Right. I see. Do you like Tide Pods?
Re:I don't trust any car
All of them because they're not yet 100% reliable - and the problem with cars is, you stand to die.
FTFYOver 30,000 deaths per year.
Some want to live, others merely exist. Trying to stop others from living is an impediment to your existence.
Nice threat, almost didn't notice!
30,000 deaths per year can be reduced to a hundred or so if all vehicles are automated and communicate to each other.
Yes, exactly: if all vehicles are automated, which is not going to happen for a long time, if ever. Mixing human drivers and AI drivers is going to be..."interesting."
I don't trust any self-driving car- All of them because they're not yet 100% reliable - and the problem with self-driving cars is, if you're an early adopter, you stand to die.

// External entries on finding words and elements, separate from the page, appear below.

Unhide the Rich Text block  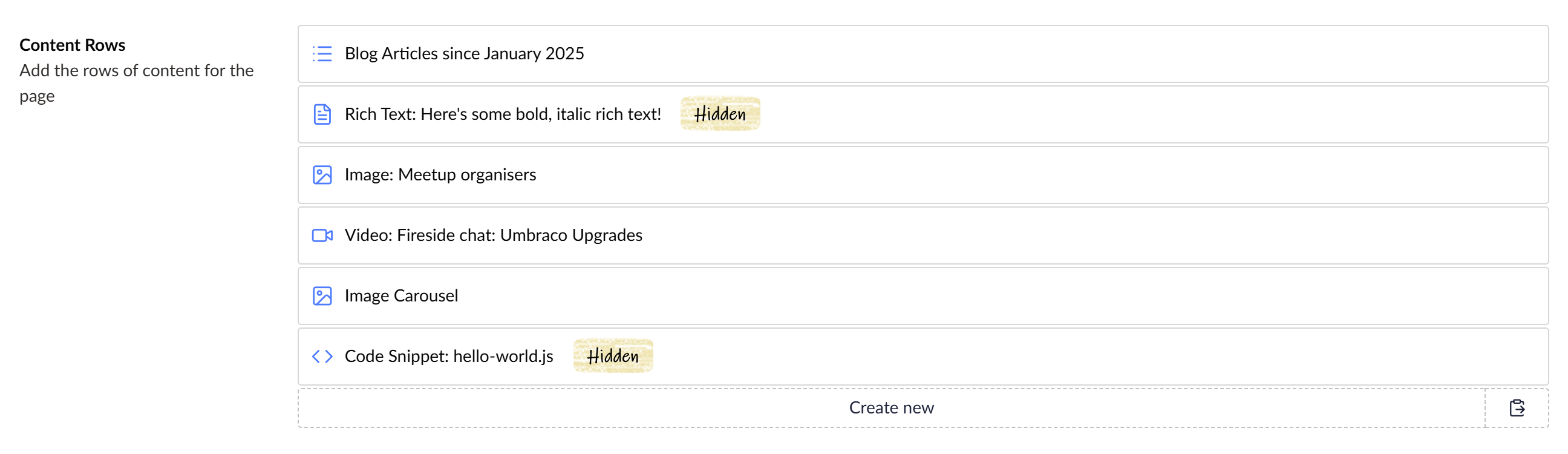pos(720,114)
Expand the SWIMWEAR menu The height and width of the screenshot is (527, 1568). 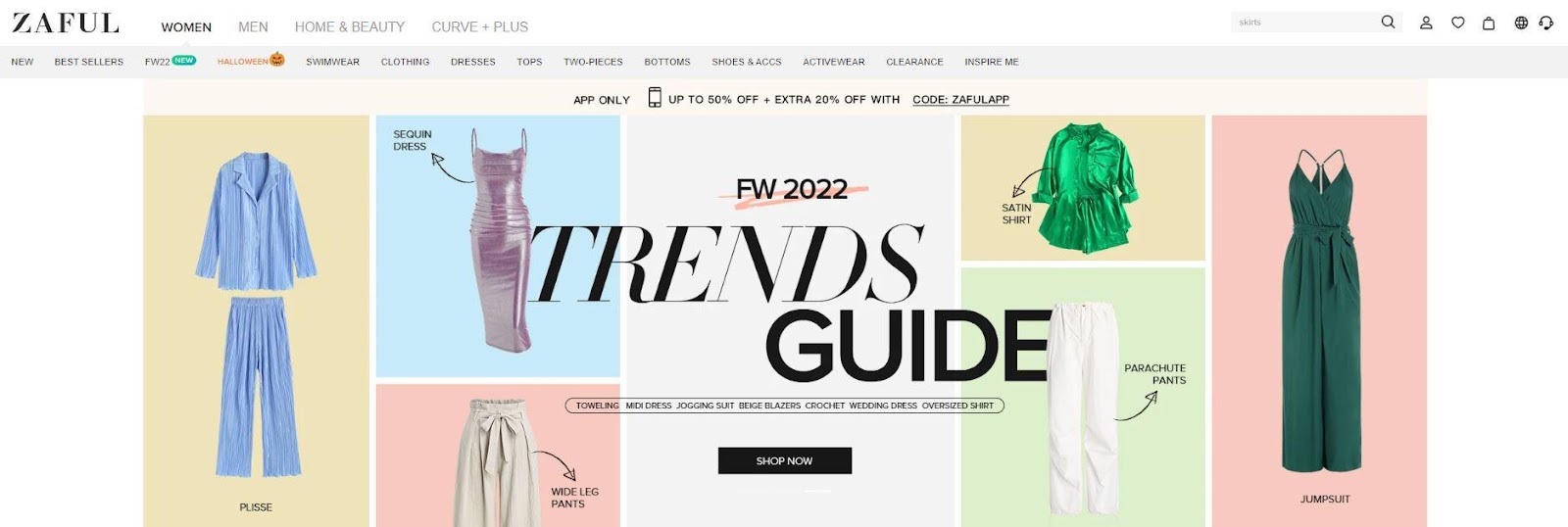pyautogui.click(x=333, y=62)
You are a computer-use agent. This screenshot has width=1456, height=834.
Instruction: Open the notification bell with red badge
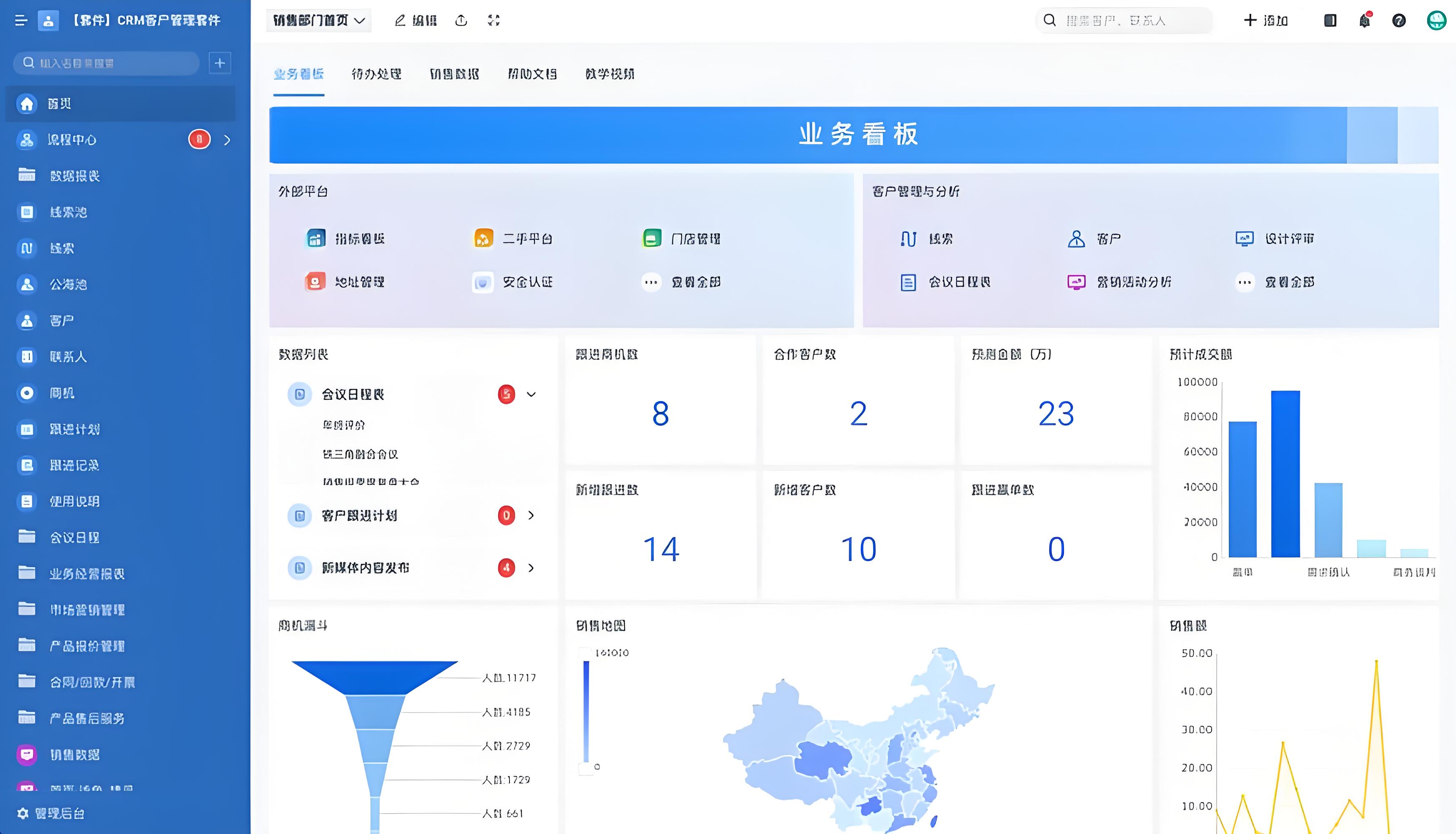(1365, 20)
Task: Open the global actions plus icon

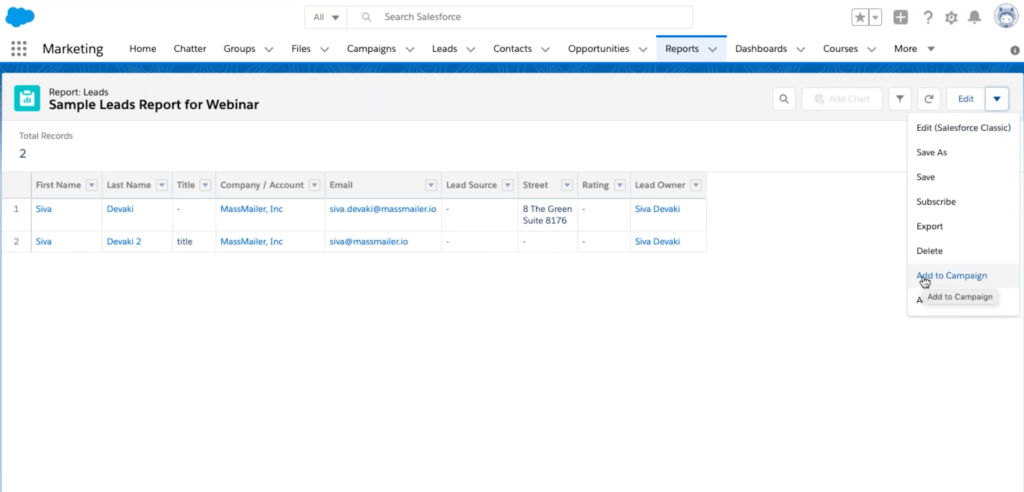Action: click(901, 17)
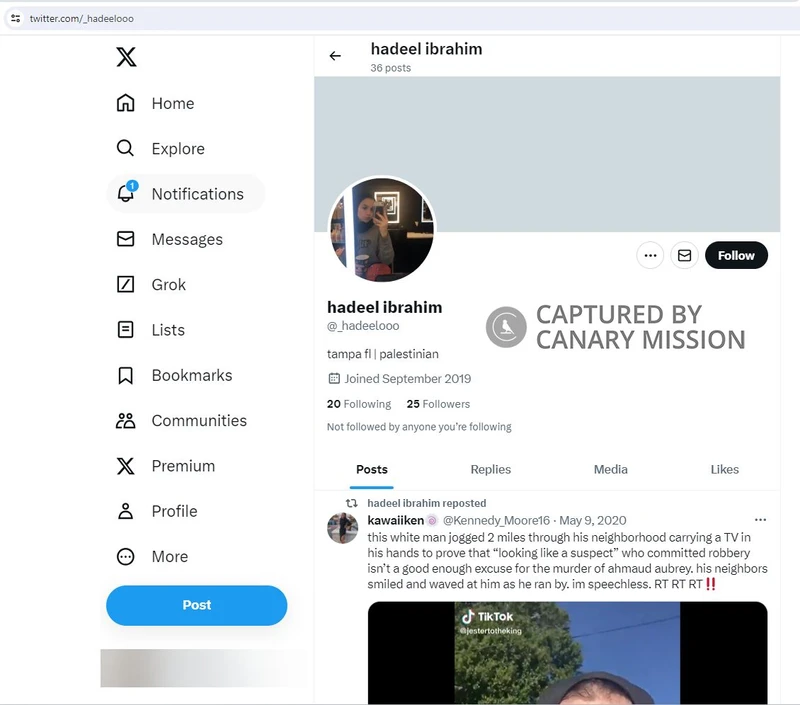View the 25 Followers list
This screenshot has height=705, width=800.
pyautogui.click(x=438, y=404)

Mercedes says that if confronted with a situation where a decision has to be made about harming the driver or harming bystanders, the self-driving Mercedes will plow through the 6 year olds crossing the street rather than drive off into a ditch-- Mercedes knows their market.
- Some, if not all of them also, because they spy on me.
If you have a license plate on your car you are being tracked. If you have a cell phone that is powered on, you are being tracked. If you own a car that was made in the last 5 years, you are possibly being tracked in real time-- a lot of these cars have, and use a data connection to track you even if you do not pay extra to use it for something you find useful. For these years of cars and a bit older, you are almost definitely being tracked off-liine to a "black box" that can be accessed and the data used against you e.g., after a traffic accident.
I'm not sure what the solution is, but technical mitigation will only go so far (search page for "salt")
My technical solution was to remove the black box. Failing that, I would have been happy disconnecting it from its antennas only.